Hoy, igual que a principios del siglo pasado, vivimos un periodo de cambio por el cambio del modelo productivo y las relaciones comerciales y sociales
Hoy, de manera análoga a aquel ayer, vivimos un periodo de cambio de la mano de nuevos avances tecnológicos que, aplicados a la industria, la comercialización de bienes y la prestación de servicios, están cambiando el modelo productivo y las relaciones comerciales y sociales. Esos cambios, desde el advenimiento de internet hasta la biotecnología y la Inteligencia Artificial Aplicada, están teniendo consecuencias en las relaciones laborales y sociales. Eso si, de la mano de un capitalismo que, aunque haya cambiado la forma en que opera, sigue el impulso de conseguir la mayor rentabilidad sin importarle el coste social, laboral o medioambiental que conlleve. Un capitalismo, del cual es paradigma Trump y las personas que ha elegido para formar su gobierno y asesorarle en su segundo mandato y que, parafraseando a Marx, se asemeja al mago al que no le importa dominar las potencias infernales que desencadene con sus conjuros.
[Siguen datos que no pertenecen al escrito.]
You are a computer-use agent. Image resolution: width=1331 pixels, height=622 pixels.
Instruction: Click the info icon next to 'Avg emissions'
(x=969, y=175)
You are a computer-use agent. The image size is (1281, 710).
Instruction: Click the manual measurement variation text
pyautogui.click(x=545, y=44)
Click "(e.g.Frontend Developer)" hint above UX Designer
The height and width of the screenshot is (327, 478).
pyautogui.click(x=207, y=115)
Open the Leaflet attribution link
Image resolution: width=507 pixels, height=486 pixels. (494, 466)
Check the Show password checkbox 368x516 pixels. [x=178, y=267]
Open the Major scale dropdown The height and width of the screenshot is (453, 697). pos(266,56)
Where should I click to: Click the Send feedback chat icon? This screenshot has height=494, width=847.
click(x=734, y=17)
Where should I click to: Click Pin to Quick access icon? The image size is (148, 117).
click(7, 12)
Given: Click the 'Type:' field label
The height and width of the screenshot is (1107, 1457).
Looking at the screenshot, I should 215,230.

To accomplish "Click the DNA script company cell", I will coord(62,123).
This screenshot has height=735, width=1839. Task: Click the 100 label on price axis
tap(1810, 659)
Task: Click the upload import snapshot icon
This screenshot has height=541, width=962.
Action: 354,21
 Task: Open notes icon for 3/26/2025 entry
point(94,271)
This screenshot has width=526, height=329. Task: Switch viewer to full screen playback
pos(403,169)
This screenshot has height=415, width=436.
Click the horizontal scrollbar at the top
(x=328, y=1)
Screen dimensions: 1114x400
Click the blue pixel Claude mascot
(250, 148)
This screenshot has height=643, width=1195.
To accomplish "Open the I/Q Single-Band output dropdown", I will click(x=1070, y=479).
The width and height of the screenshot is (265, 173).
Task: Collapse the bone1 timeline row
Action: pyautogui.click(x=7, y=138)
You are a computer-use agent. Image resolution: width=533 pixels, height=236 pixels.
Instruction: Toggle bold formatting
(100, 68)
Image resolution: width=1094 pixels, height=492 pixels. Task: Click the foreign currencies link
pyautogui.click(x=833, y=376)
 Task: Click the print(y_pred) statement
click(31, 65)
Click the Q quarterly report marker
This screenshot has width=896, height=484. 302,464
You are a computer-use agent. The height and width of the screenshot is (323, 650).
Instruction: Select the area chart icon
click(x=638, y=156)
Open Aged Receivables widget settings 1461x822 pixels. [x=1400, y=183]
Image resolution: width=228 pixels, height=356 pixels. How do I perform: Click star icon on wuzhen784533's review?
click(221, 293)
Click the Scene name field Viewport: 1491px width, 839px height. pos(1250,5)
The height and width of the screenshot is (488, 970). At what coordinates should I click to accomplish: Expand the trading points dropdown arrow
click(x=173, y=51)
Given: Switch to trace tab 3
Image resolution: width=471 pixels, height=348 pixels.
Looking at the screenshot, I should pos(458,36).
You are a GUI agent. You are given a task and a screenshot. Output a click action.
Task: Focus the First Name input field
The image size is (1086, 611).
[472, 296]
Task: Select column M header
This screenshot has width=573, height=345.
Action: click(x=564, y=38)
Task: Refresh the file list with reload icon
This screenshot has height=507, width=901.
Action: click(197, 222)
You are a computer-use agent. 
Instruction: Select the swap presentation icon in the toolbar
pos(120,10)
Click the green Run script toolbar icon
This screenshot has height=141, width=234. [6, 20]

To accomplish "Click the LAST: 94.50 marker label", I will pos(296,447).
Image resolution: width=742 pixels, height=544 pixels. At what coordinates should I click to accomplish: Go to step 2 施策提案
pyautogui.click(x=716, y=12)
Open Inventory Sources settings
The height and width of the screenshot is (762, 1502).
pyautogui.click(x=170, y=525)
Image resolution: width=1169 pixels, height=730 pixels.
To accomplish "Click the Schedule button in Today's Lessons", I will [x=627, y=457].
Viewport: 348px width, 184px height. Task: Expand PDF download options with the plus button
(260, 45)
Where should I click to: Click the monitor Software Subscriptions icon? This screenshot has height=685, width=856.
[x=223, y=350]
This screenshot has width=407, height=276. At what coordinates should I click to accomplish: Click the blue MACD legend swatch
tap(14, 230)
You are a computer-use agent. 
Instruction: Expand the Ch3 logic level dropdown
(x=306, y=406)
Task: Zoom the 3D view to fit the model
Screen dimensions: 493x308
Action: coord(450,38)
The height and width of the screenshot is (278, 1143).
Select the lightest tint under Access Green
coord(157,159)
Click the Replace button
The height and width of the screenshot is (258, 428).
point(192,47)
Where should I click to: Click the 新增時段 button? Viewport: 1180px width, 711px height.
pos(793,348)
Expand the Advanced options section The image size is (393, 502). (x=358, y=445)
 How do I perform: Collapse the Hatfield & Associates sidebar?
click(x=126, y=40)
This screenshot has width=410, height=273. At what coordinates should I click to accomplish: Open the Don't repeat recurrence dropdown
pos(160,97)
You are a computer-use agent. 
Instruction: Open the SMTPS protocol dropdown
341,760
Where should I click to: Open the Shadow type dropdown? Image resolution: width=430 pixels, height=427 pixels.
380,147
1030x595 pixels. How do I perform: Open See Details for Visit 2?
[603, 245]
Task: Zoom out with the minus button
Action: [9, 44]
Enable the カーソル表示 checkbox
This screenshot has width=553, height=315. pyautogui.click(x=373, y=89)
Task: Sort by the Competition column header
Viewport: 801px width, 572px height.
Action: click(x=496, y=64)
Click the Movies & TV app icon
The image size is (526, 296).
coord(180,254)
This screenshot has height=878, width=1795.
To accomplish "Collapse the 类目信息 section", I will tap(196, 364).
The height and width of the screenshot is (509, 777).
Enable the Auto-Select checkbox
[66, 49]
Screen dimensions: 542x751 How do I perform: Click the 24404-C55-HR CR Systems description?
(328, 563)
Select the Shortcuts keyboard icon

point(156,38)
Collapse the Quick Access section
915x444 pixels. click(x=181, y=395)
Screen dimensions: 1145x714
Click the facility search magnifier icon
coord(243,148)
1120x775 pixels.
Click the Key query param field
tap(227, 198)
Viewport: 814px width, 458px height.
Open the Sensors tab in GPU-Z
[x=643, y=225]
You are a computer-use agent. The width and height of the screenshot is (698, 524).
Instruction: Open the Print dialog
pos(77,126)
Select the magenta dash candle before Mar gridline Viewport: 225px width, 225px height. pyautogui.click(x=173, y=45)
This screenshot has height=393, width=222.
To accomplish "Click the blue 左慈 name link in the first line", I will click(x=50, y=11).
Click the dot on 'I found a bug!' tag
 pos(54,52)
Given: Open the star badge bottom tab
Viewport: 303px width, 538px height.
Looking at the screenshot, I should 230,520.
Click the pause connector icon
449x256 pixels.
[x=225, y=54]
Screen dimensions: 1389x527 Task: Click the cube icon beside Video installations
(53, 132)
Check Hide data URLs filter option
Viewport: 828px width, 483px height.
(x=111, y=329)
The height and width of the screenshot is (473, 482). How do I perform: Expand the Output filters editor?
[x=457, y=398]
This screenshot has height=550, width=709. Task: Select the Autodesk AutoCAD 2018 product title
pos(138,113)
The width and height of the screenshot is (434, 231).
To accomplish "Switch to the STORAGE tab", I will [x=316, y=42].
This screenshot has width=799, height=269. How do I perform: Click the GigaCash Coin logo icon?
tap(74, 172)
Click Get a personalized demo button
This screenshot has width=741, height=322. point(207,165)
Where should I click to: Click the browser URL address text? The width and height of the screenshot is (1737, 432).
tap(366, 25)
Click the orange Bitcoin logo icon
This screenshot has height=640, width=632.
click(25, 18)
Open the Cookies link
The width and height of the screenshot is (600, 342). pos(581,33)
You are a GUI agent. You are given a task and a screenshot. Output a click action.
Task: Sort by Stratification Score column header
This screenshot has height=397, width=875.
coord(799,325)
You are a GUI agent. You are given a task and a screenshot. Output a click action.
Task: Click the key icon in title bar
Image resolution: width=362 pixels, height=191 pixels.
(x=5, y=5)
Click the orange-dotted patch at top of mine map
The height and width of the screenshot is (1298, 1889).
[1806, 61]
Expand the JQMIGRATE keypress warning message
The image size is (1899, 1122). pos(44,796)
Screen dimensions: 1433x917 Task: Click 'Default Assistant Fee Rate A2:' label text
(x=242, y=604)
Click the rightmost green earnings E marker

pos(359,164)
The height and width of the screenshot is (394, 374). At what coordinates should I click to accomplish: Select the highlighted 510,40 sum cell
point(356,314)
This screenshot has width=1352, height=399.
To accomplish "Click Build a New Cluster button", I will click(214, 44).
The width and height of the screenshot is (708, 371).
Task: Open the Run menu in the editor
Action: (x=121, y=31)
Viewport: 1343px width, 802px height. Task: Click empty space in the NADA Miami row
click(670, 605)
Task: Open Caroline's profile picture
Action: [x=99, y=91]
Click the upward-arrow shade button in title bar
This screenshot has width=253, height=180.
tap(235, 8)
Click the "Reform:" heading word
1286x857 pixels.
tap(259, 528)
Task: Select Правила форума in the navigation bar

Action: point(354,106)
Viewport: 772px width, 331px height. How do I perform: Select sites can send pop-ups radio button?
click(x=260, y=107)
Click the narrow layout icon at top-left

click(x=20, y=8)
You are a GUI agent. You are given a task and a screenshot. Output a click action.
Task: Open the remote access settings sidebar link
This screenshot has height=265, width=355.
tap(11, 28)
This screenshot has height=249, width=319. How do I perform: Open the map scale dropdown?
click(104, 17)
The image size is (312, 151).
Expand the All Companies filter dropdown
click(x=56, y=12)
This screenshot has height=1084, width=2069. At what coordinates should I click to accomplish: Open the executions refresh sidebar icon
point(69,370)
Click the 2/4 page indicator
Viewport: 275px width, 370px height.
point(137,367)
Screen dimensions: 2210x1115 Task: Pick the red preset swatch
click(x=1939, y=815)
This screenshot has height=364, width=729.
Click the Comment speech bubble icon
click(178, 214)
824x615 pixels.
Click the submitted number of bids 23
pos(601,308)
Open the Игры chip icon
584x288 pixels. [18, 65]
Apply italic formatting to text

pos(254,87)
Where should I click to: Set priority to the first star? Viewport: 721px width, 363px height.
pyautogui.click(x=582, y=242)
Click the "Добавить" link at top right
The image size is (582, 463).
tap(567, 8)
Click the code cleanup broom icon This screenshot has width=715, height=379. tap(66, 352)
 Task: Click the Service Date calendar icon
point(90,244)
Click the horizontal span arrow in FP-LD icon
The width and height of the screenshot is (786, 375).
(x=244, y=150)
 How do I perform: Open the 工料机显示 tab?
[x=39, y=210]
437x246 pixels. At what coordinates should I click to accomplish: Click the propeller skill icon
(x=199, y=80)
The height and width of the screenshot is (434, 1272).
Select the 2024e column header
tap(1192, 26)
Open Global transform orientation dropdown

Las similitudes entre esas dos épocas marcadas por los cambios tecnológicos –la segunda revolución industrial y la actual– tienen como fundamento el afán de conocimiento y dominación de la propia especie y la aspiración de «ser como dioses». De esto ya se hace eco el Génesis, al relatar la tentación que utilizó el demonio al ofrecer la manzana a Eva y que tan bien retrató Goethe en el Fausto, esa parodia sobre la revolución de entonces que resulta aplicable a la de ahora. No sería difícil identificar al Emperador y a Fausto y Mefistófeles como superintendentes del imperio.
El surgimiento en la segunda mitad del siglo XIX de nuevas potencias industriales que intensificaron la competencia económica y colonial para explotar materias primas junto a la creación de nuevas alianzas políticas y el desarrollo de armamento militar ante el crecimiento de la desconfianza entre las naciones y la previsión de una guerra fueron el combustible necesario que solo precisaba que se encendiera una mecha, como el asesinato del archiduque Francisco Fernando de Austria para desencadenar el infierno de las dos guerras mundiales.
Confiemos en que los paralelismos entre aquellos tiempos prebélicos y los actuales no lleguen al punto de que las incertezas presentes acaben desembocando en otro conflicto bélico, en otro Viaje al fin de la Noche como el que narró Louis Ferdinand Celine en la novela del mismo título, del que tengamos que arrepentirnos.
Conviene no olvidar el pasado y recordar que la principal motivación para la creación de las Naciones Unidas, según se expresa en su Carta fundacional, no fue otra que la de evitar a las generaciones venideras, tras la devastación de las dos guerras mundiales, el flagelo de la guerra. Trabajar en pos de la paz resulta pues una tarea ineludible, tanto como la de «repensar el capitalismo» desde la ética. De no hacerlo así estaremos jugando con la pervivencia de la civilización.